Ce cas souligne les dérives possibles avec les techniques de financement à court terme des entreprises. NDLR : Cas réel relaté par Tracfin dans son rapport annuel 2012 p.13, à peine modifié ici par souci de simplification.

Profil des intervenants Personnes morales : –– société Weak en difficulté ; –– des banques ; –– sociétés Bide, Cool, et Dum…, clientes habituelles de Weak.

L’histoire. Pour financer son cycle d’exploitation, Weak a recours à des cessions dites « Dailly » (article L. 313-23 du Code monétaire et financier). Cette technique permet de se financer en apportant une créance auprès d’une banque qui accorde un crédit en contrepartie. Le mécanisme de la cession « Dailly » repose sur la présentation de factures « causées » (c’est-à-dire avec une contrepartie réelle).

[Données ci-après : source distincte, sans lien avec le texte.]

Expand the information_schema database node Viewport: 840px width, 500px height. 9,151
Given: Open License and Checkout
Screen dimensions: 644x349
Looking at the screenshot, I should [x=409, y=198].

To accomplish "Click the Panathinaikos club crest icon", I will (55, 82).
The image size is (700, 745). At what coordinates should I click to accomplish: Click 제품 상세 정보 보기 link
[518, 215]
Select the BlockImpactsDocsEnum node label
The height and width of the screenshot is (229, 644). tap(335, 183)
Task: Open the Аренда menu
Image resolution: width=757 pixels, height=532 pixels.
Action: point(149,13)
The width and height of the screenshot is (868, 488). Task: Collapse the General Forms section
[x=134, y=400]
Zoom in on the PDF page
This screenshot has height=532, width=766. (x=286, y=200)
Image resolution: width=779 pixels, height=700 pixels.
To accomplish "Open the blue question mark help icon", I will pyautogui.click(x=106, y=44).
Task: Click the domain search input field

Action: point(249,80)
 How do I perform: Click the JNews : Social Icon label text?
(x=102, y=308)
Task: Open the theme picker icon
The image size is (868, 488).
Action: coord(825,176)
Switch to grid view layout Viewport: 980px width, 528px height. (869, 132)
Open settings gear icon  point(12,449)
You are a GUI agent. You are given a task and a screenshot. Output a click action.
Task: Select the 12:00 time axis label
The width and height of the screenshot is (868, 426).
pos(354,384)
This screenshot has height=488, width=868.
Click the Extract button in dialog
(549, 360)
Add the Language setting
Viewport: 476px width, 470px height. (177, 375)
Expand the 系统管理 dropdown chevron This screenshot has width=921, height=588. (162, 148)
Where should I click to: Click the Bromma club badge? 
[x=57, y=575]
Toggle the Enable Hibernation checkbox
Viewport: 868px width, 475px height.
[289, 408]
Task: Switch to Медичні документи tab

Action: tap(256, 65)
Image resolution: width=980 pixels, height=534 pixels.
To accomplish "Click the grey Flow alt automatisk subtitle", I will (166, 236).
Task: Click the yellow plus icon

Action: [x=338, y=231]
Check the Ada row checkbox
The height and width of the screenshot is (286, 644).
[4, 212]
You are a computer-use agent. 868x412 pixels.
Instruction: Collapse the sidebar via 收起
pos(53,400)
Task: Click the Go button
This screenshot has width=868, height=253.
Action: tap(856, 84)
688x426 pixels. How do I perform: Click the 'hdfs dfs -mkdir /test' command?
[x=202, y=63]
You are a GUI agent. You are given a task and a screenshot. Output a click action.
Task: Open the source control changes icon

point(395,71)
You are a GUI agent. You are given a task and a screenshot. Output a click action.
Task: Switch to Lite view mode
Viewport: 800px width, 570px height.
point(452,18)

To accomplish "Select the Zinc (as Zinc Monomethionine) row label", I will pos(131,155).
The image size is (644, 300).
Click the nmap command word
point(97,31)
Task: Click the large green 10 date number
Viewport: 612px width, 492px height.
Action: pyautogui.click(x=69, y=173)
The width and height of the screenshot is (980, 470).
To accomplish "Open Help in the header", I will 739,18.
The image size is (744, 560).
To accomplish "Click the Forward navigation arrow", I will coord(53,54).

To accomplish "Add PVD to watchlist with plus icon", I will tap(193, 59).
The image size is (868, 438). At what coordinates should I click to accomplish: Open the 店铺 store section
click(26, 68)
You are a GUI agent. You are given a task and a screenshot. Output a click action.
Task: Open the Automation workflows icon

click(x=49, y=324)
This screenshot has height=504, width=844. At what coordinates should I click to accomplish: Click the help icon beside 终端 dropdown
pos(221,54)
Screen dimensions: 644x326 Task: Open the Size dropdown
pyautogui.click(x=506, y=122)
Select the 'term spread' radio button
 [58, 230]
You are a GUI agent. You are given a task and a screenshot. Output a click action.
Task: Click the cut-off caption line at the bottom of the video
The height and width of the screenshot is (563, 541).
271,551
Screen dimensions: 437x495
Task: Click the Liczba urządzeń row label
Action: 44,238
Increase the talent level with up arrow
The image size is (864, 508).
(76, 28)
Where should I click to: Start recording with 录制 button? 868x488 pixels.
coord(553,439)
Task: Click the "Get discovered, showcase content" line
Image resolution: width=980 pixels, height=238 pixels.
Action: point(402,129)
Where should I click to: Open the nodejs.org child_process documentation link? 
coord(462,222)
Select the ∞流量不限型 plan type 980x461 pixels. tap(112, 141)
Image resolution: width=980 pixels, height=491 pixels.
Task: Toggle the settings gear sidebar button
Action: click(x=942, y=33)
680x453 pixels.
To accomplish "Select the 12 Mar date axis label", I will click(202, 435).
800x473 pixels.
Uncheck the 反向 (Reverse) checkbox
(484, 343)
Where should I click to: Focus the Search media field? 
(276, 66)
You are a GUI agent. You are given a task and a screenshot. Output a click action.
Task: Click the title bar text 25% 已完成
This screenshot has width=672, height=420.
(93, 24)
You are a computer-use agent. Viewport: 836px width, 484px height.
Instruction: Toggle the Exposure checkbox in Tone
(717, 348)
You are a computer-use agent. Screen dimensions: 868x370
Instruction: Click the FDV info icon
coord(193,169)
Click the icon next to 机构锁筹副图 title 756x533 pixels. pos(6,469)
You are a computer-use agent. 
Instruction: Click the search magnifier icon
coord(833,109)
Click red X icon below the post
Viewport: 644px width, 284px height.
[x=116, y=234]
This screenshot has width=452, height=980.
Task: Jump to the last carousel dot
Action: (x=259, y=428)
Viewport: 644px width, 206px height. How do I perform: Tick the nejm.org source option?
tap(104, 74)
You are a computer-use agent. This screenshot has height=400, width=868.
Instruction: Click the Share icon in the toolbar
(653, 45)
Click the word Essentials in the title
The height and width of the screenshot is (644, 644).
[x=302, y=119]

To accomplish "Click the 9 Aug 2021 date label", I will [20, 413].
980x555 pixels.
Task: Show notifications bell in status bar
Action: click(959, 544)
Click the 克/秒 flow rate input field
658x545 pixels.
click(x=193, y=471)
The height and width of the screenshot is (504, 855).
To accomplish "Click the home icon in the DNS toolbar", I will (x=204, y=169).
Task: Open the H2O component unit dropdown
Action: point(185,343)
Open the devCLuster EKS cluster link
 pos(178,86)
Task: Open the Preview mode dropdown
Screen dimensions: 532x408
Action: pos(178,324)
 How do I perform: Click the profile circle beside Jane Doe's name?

Or, le gérant de Weak a cédé aux banques des créances non causées (en pratique des fausses factures). La plupart des créances cédées par Weak aux banques ne sont jamais réglées par ses clients Bide, Cool, et Dum.

L’enquête révèle que de multiples factures sont réglées après le terme par la société Weak elle-même. Au regard de la nature des clients (les sociétés Bide, Coll et Dum sont a priori solvables), il est probable qu’ils n’aient pas payé les factures qui ne correspondaient à aucune transaction réelle. Ces agissements s’inscrivent dans une situation où Weak est en sérieuses difficultés de trésorerie. Ces opérations frauduleuses s’appuyant sur de fausses factures ont permis à Weak de récolter des fonds pour maintenir son exploitation en trompant les banques.